Setting things up
About this notebook
Welcome to this notebook where we will explore the Census Adult Income dataset, a rich source of socio-economic information derived from the 1994 U.S. Census Bureau database. Our focus in this analysis is on employing a robust Python data discretization pipeline: Discretizer. This versatile tool is able to discretize various types of data, both quantitative and qualitative, making it an ideal companion for preprocessing tasks.
Data discretization is a crucial step in preparing datasets for machine learning models. It involves transforming continuous or categorical variables into discrete bins, allowing for improved interpretability, handling non-linearity, and addressing potential outliers. The Discretizer we will employ is designed to handle a diverse range of data types, including quantitative variables such as age and education level, as well as qualitative variables like marital status and occupation.
■ ■ ■ ■
**Goal 1**
Can you present the lines of the listing, starting with the line that contains "Viewport: 1244px width, 952px" and going on through the line that contains "Action: 387,330", as a numbered list with blank lines left out?

(Data on locating visible targets)
■ ■ ■ ■
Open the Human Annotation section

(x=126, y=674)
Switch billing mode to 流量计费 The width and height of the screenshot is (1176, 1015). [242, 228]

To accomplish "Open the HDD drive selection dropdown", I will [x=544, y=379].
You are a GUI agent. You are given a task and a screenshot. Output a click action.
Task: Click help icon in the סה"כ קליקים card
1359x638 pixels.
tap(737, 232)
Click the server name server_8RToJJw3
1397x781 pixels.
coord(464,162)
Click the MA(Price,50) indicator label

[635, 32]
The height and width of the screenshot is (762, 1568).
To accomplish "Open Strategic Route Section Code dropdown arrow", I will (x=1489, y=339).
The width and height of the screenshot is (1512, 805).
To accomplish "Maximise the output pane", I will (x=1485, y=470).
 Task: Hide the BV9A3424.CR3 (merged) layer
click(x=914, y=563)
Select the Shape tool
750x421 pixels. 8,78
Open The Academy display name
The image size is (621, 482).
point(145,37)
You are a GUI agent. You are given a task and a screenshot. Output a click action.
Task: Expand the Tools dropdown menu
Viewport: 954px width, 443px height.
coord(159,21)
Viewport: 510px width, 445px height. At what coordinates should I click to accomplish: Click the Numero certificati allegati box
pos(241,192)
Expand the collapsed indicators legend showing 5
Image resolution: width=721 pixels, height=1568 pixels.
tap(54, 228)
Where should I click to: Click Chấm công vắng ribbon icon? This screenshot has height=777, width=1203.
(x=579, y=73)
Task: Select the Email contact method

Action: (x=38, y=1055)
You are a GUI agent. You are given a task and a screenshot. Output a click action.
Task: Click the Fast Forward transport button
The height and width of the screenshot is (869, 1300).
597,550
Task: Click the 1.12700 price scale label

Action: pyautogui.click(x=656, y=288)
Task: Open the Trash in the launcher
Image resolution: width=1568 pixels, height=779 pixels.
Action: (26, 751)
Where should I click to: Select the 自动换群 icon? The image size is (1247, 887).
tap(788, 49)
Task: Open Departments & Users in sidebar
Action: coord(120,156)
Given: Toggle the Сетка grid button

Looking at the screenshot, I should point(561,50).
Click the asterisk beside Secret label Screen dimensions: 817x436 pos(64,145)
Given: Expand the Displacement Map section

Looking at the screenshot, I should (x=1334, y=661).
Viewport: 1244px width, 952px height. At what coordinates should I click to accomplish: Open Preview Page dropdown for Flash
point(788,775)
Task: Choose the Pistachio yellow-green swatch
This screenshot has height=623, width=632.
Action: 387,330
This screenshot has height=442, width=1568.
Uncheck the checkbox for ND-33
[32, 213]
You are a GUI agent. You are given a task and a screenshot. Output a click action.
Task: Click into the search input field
■ ■ ■ ■
**Goal 2**
Could you retype the whole notebook introduction word for word?

**Final result 1**
1. Viewport: 1244px width, 952px height. At what coordinates should I click to accomplish: Open Preview Page dropdown for Flash
2. point(788,775)
3. Task: Choose the Pistachio yellow-green swatch
4. This screenshot has height=623, width=632.
5. Action: 387,330

**Final result 2**
Setting things up
About this notebook
Welcome to this notebook where we will explore the Census Adult Income dataset, a rich source of socio-economic information derived from the 1994 U.S. Census Bureau database. Our focus in this analysis is on employing a robust Python data discretization pipeline: Discretizer. This versatile tool is able to discretize various types of data, both quantitative and qualitative, making it an ideal companion for preprocessing tasks.
Data discretization is a crucial step in preparing datasets for machine learning models. It involves transforming continuous or categorical variables into discrete bins, allowing for improved interpretability, handling non-linearity, and addressing potential outliers. The Discretizer we will employ is designed to handle a diverse range of data types, including quantitative variables such as age and education level, as well as qualitative variables like marital status and occupation.